A handful of susceptibility genes for common and complex diseases such as BRCA1 and BRCA2 in breast cancer (19,20), Calpain10 in NIDDM (21), NOD2 in Crohn's disease (22,23), Neuregulin 1 in schizophrenia (24), and ADAM33 in asthma (25) have been identified. Despite these successes, linkage studies of complex diseases have been difficult to replicate. A review of the linkage findings of 31 complex human diseases based on whole genome scan concluded that genetic localization of most susceptibility loci is still imprecise and difficult to replicate (26).
This difficulty is, in part, because of the inability to measure the precise underlying phenotype, small sample sizes, genetic heterogeneity, inaccurate genetic model, and statistical methods employed in analysis. In another similar review, Hirschhorn et al. (27) reviewed genetic association studies and concluded that only a few were reproducible. Success has been elusive because almost all complex diseases are the combination of multiple genes and environmental factors. Unlike the so-called monogenic diseases, there is no "smoking gun," that is, associated disease mutations obviously deleterious to protein function. Instead, there are likely to be alleles with subtle functional changes that are neither necessary nor sufficient to cause disease.

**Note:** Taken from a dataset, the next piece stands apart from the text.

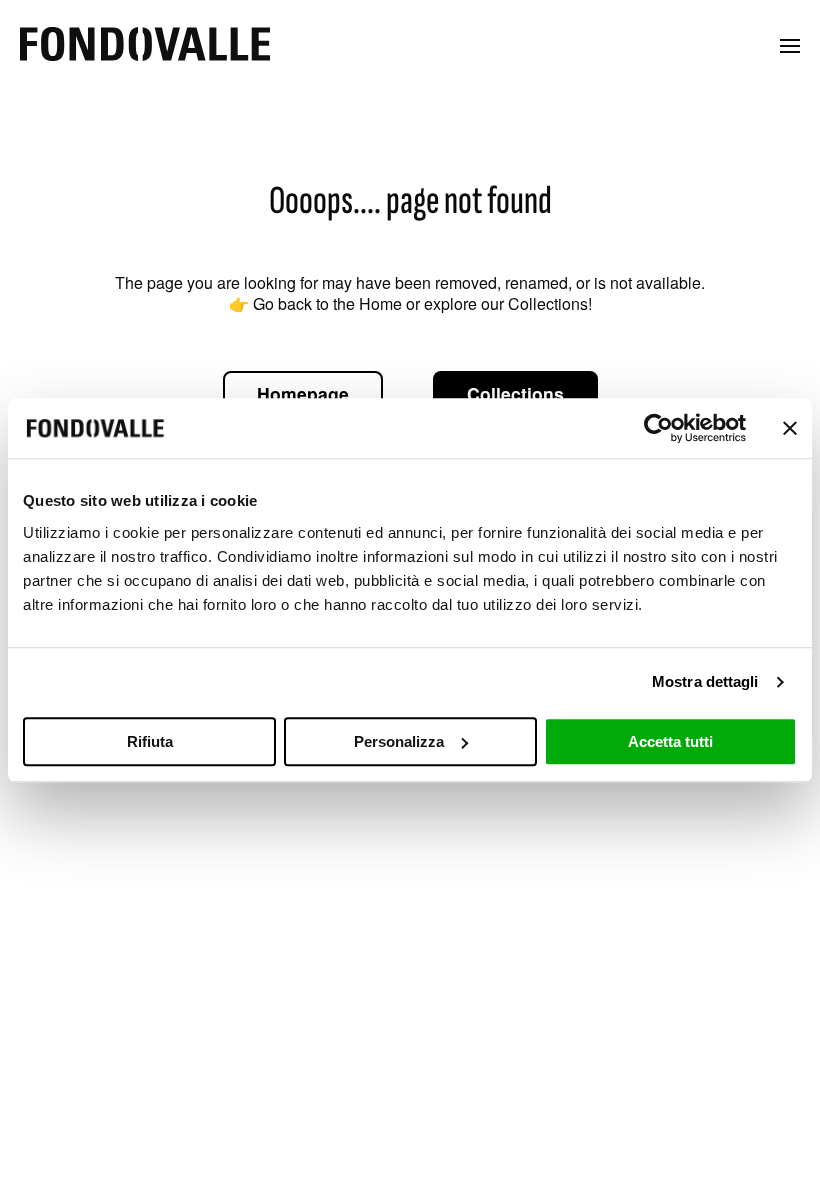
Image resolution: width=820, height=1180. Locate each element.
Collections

Replication of initial linkage signals from independent samples is considered an important and crucial step toward distinguishing between true positives and false positives (28). The basis of all scientific research is hypothesis testing and validation of results by independent researchers or data. Independent replication is typically viewed as the sine qua non for accepting a hypothesis, but this is an extremely difficult issue in genetic studies for a complex disease, especially when genetic effects are weak and possibly context dependent (e.g., incidence may vary by sex, ethnicity, or precision of diagnosis), even with a reasonably large sample (29,30).